To do:
(1) List every person named in the acknowledgments for the special issue.
(2) Pick up the acknowledgments for the special issue after their final sentence and write the next few sentences.

Selected extract:
***

A special mention goes to Marco Armiero, to whom several of the contributors of this issue owe a debt of gratitude for his personal and intellectual generosity. He agreed to discuss key methodological knots and aspects of EHM with us in the interview that follows our essays. A second special mention goes to Stephanie Malia Hom, who promptly accepted our invitation to join our proposal and to anchor this special issue with a beautifully written final commentary.
Thanks to our anonymous reviewers for their to-the-point suggestions, and to the copy-editors for kindly assisting us in the production phase of our essays.
Needless to say, this issue would have not been possible without the support of the journal Modern Italy and we are sincerely grateful to former editors, Penelope Morris and Mark Seymour, for their encouragement and support, and to the current ones, Francesca Billiani and Andrea Mammone, for their finalising efforts.
We hope that this special issue will continue its life as it started, as a forum for discussion between different generations of scholars.

***

Collected data:

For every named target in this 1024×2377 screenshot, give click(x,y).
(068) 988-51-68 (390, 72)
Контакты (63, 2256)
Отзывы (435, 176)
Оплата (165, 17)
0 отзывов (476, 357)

***

Solved tasks:
(1) Marco Armiero, Stephanie Malia Hom, Penelope Morris, Mark Seymour, Francesca Billiani, Andrea Mammone

(2)
Notes on contributors
Roberta Biasillo is a Max Weber Fellow at the European University Institute in Florence. She holds a PhD in Early Modern and Modern European History from the University of Bari (Italy) and her thesis focused on the role of forests in the state- and nation-building processes in Italy. She has worked at the KTH Environmental Humanities Laboratory in Stockholm and at the Rachel Carson Center in Munich. She is currently researching on the environmental history of Italian colonialism in Africa.
Claudio de Majo is a PhD candidate in Environmental Humanities at the Rachel Carson Center for Environment and Society (Ludwig-Maximilians University, Munich). He has carried out research with the University of Naples L'Orientale, the Institute for Housing and Urban Development Studies at Erasmus University of Rotterdam, the University of Utrecht and the Federal University of Minas Gerais, Belo Horizonte (Brazil). His main research interests include the relation between the commons and ecology, evolutionary history and the environmental history of Italy and Brazil. He is a founding member of the American Studies academic journal JAm It! and associate editor of Global Environment.
Daniele Valisena is a PhD in History of Science, Technology and Environment. His doctoral fellowship was part of the EU funded Marie Sklodowska-Curie ITN ENHANCE (grant agreement 642935) in environmental humanities. His research deals with the interplay between environmental history and migration, touching upon heritage and memory studies, oral history and environmental humanities. He is one of the co-editors of the present special issue.